── Provided information ──
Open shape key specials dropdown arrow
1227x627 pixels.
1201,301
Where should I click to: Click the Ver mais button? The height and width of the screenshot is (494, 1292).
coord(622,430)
───
── Provided information ──
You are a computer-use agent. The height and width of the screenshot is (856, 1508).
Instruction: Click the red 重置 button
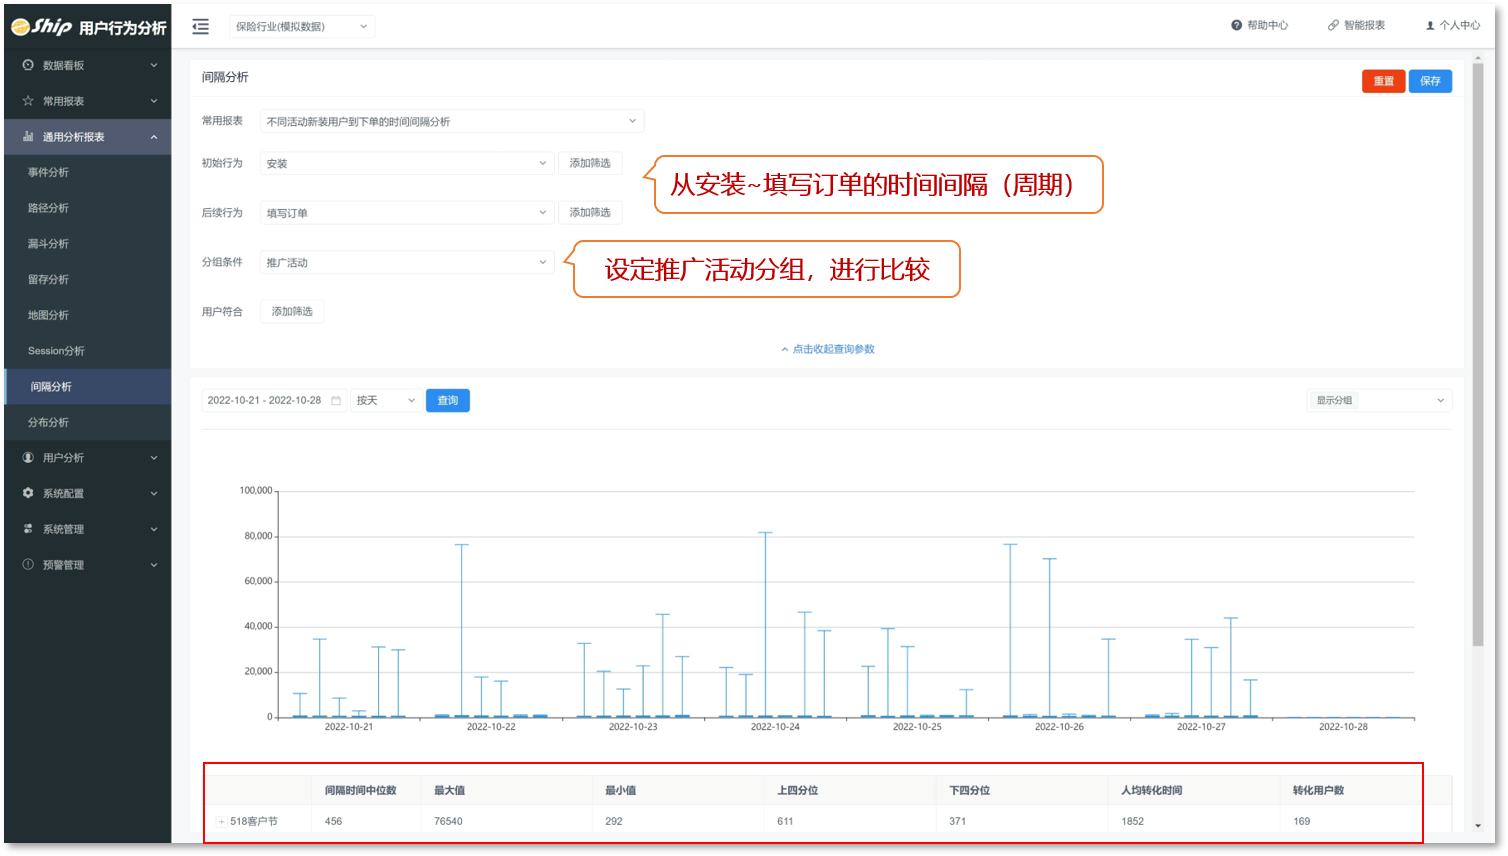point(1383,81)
───
── Provided information ──
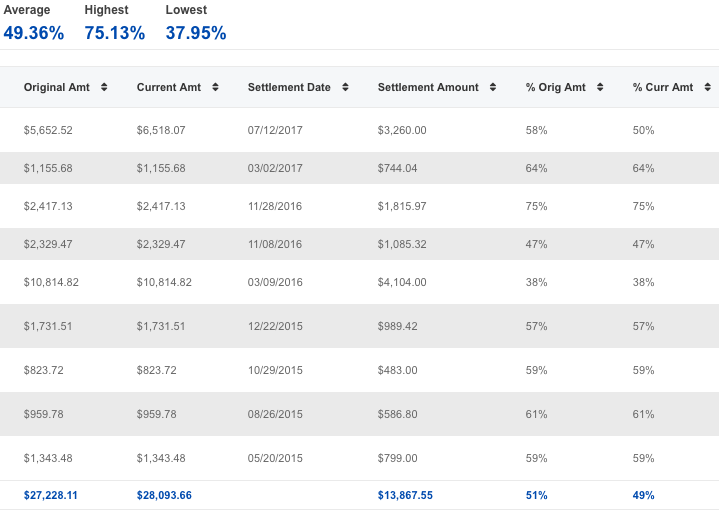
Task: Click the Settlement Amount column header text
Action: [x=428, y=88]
───
Problem description
Repeat the data from the line containing "You are a computer-use" down to the line containing "point(1383,81)", swapping "agent" for "assistant" and leaving everything else unchanged. Omit the pictures from your answer.

Worked solution
You are a computer-use assistant. The height and width of the screenshot is (856, 1508).
Instruction: Click the red 重置 button
point(1383,81)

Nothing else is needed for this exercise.